• SOURCE:
The Americas are the lands of the Western hemisphere or New World, consisting of the continents of North America and South America with their associated islands and regions. The Americas cover 8.3% of the Earth's total surface area (28.4% of its land area) and contain about 14% of the human population (about 900 million people). The Americas may alternatively be referred to as America; however, America may be ambiguous, as it can refer either to the entire landmass or to the United States of America.

 

Demography

Population

  • São Paulo is the most populous city in the Americas
  • Mexico City is the second most populous city in the Americas
  • New York City is the third most populous city in the Americas

The total population of the Americas is 858,000,000 people per the United Nations' Population and Vital Statistics Report, and is divided as follows:-

 

  • North America: 2001 with 495 million and in 2002 with 501 million (includes Central America and Hawaii)

• RECORD EXTRACTS:
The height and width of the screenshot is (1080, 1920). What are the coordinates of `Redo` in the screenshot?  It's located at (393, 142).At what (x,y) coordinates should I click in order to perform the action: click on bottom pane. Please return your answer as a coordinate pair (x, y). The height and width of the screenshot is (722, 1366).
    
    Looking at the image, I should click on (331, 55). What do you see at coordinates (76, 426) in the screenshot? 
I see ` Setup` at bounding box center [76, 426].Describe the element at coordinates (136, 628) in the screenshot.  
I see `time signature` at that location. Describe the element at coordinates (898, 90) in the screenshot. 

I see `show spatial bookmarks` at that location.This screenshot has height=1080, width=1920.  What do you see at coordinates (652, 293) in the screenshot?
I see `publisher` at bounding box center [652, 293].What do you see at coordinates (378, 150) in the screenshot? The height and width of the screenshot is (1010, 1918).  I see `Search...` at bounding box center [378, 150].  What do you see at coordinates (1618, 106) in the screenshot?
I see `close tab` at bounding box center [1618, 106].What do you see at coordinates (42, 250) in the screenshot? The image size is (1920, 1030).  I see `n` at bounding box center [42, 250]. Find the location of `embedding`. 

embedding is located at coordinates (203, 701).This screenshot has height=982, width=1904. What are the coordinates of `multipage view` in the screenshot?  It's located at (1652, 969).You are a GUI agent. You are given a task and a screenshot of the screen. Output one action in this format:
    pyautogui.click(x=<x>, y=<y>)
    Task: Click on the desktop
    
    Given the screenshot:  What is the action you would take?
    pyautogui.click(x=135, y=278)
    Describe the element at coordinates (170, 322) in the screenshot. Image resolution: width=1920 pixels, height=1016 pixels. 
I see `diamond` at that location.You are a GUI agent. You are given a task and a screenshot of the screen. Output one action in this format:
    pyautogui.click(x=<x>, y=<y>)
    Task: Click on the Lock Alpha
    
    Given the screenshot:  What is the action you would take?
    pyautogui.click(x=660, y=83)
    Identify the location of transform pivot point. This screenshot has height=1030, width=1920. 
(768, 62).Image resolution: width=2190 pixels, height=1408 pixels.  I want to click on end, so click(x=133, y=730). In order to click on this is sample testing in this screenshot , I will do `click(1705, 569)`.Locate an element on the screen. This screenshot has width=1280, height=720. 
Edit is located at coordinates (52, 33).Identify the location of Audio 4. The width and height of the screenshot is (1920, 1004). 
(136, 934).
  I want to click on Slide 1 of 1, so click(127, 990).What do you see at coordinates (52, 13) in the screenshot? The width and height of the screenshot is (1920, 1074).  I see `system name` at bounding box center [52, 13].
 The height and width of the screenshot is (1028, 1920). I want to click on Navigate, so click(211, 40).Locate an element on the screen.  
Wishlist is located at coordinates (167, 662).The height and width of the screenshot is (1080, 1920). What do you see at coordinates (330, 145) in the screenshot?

• PROBLEM DESCRIPTION: Resume the passage on the Americas, carrying on right after its final line about North America's population.

• FINAL ANSWER:
  • South America: 2001 with 352 million and in 2002 with 357 million


History


Formation

South America broke off from the west of the supercontinent Gondwanaland around 135 million years ago (Ma), forming its own continent. Starting around 15 Ma, the collision of the Caribbean Plate and the Pacific Plate resulted in a series of volcanoes along the border that created a number of islands. The gaps in the archipelago of Central America filled in with material eroded off North America and South America, plus new land created by continued volcanism. By 3 Ma, the continents of North America and South America were linked by the Isthmus of Panama, thereby forming the single landmass of the Americas.


Settlement
Archaeological finds establish the widespread presence of the Clovis culture in North America and South America around 10000 BCE. Whether this is the first migration of humans into North America and South America is disputed, with alternative theories holding that humans arrived in North America and South America as early as 40000 BCE.

 

The Inuit migrated into the Arctic section of North America in another wave of migration, arriving around 1000 CE. Around the same time as the Inuit migrated into North America, Viking settlers began arriving in Greenland in 982 and Vinland shortly thereafter. The Viking settlers quickly abandoned Vinland, and disappeared from Greenland by 1500.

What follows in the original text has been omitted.